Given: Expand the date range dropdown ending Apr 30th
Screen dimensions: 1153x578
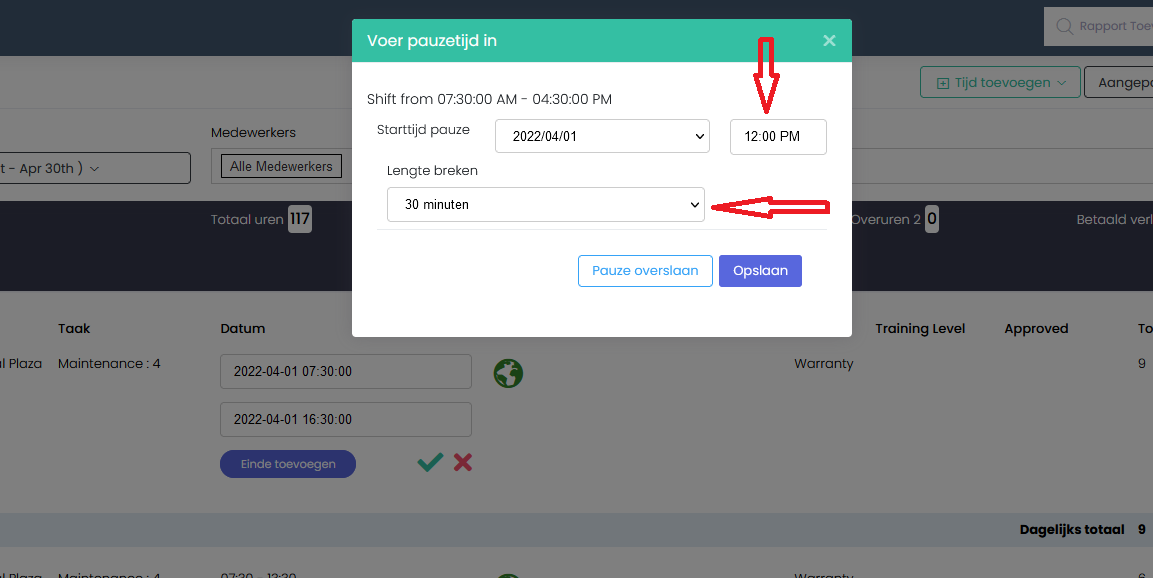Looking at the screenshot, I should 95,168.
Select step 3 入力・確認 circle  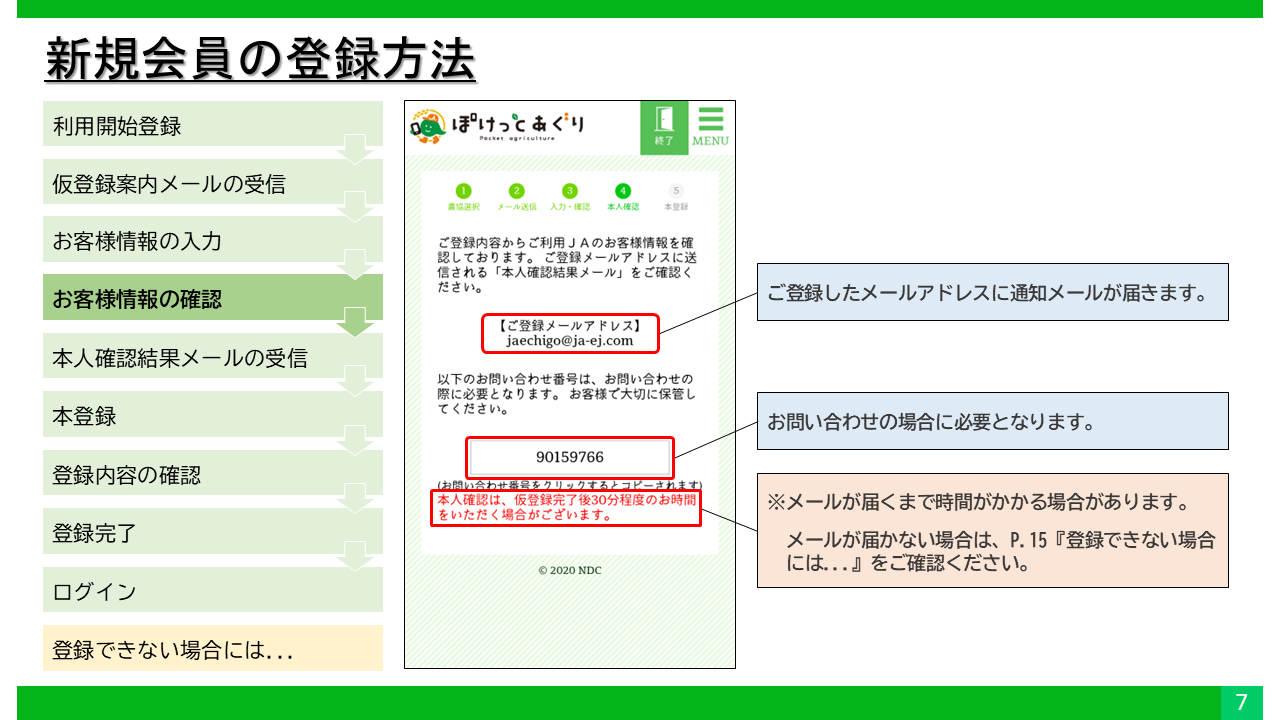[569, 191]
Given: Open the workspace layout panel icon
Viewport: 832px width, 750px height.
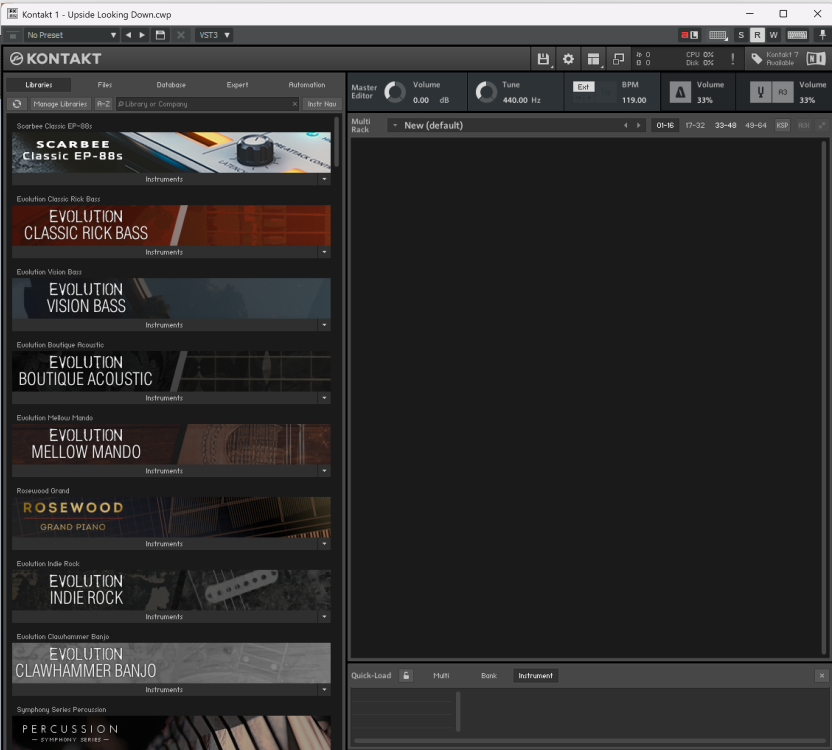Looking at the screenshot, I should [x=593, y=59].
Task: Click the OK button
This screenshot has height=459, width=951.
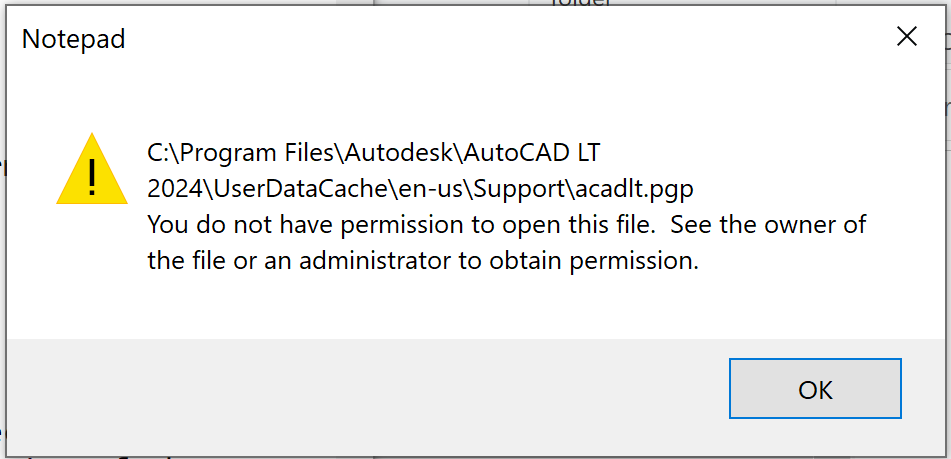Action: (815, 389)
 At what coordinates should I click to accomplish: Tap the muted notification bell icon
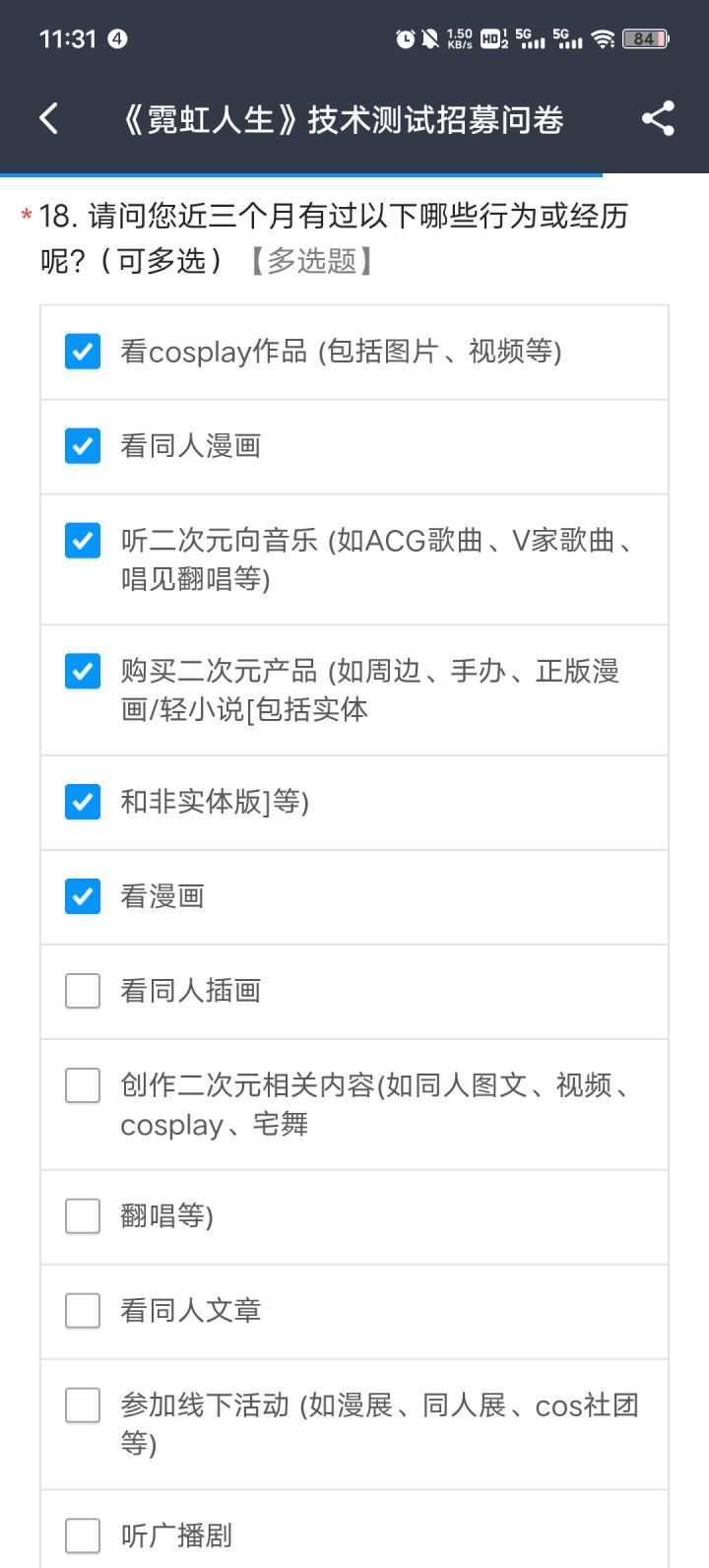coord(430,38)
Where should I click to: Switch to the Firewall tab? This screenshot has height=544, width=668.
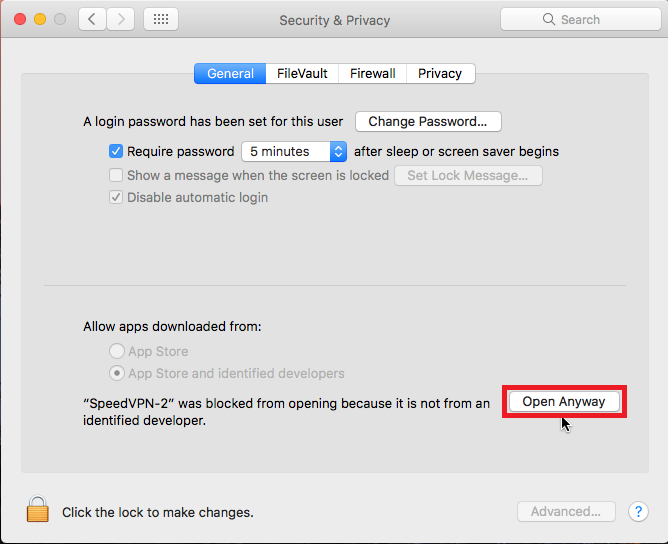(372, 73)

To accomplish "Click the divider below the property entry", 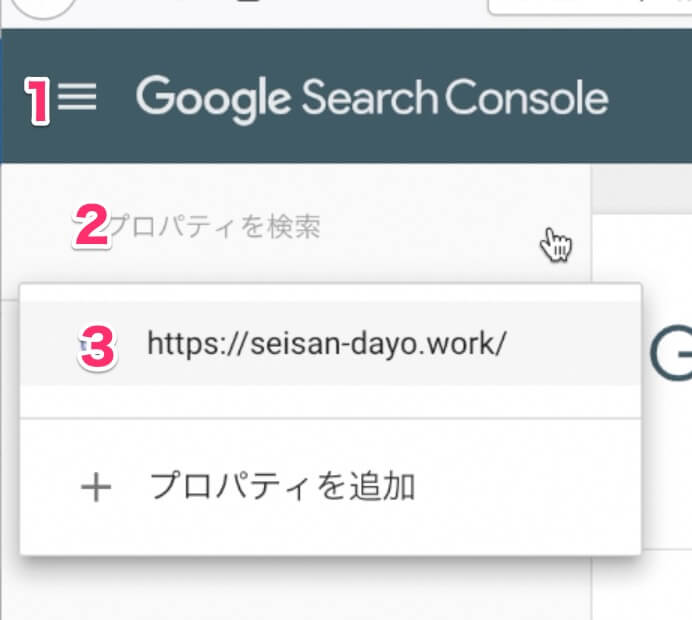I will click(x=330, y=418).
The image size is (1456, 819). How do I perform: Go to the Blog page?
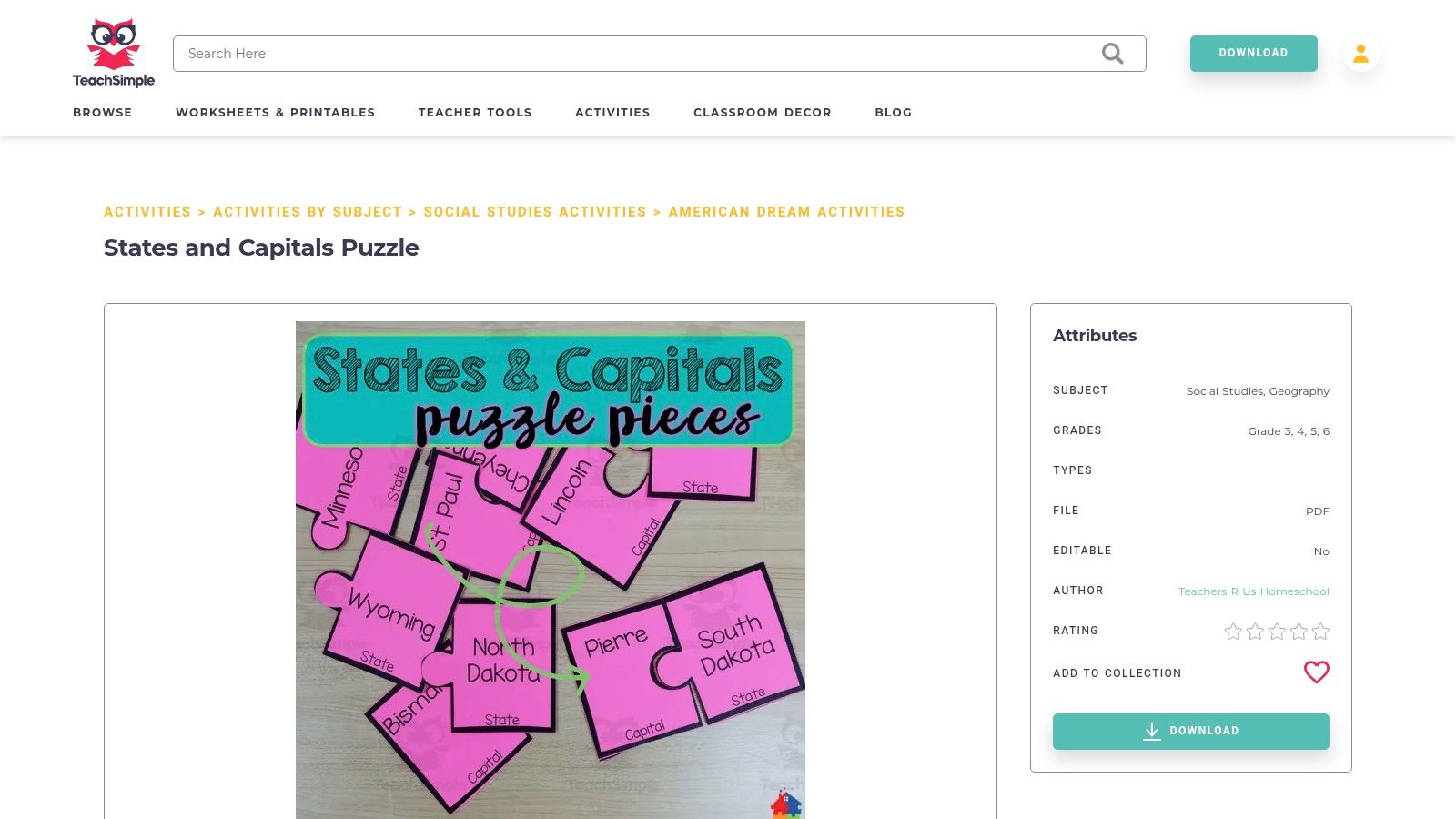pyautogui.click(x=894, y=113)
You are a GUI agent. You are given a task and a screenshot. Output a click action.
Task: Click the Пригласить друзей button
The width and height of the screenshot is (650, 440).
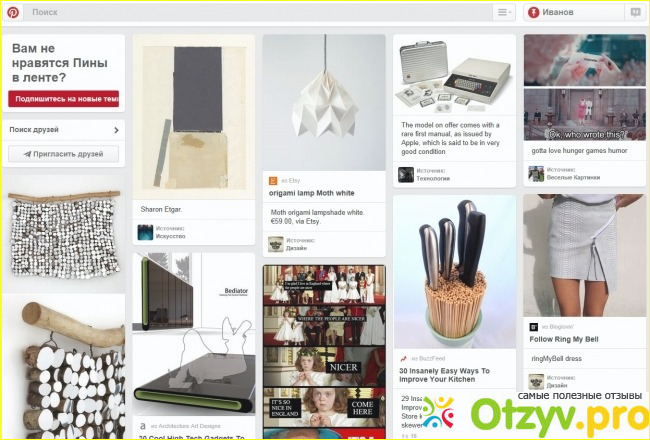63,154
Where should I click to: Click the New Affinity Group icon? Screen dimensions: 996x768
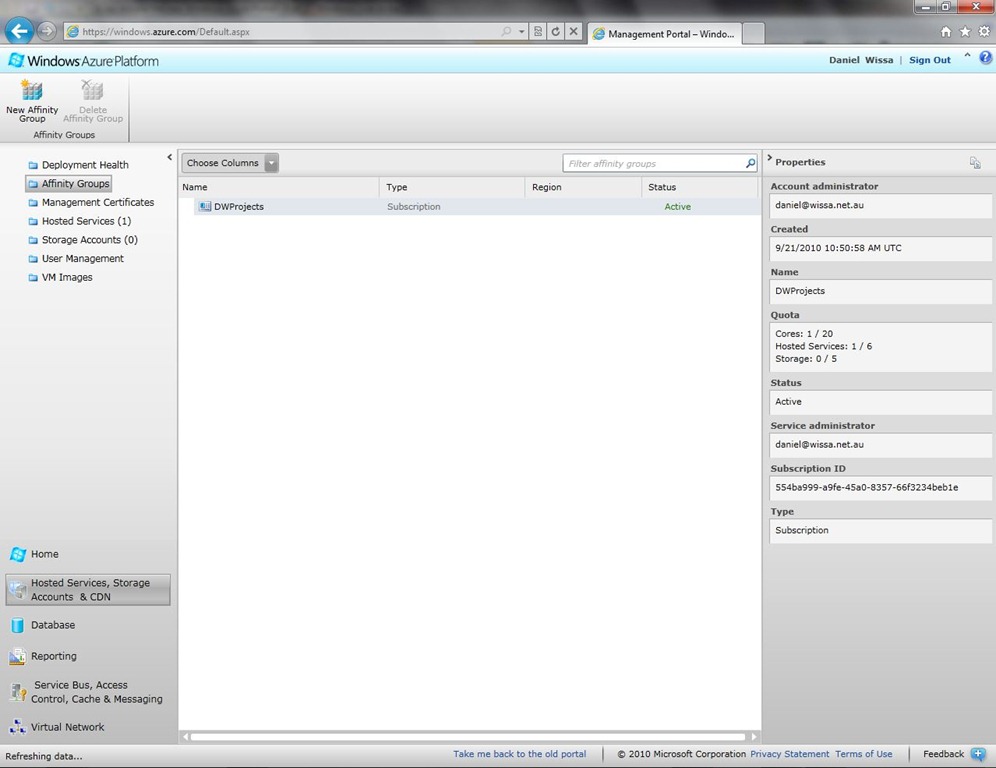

REQUIRED WORK:
All lines after and including the one with "The image size", through the end of the entries above, should be output exactly and by themselves. The pictures are to be left out.

RESULT:
The image size is (1456, 819). How do I perform: Go to the Blog page?
pyautogui.click(x=894, y=113)
You are a GUI agent. You are given a task and a screenshot. Output a click action.
Task: Click the Пригласить друзей button
The width and height of the screenshot is (650, 440).
63,154
Where should I click to: Click the New Affinity Group icon? Screen dimensions: 996x768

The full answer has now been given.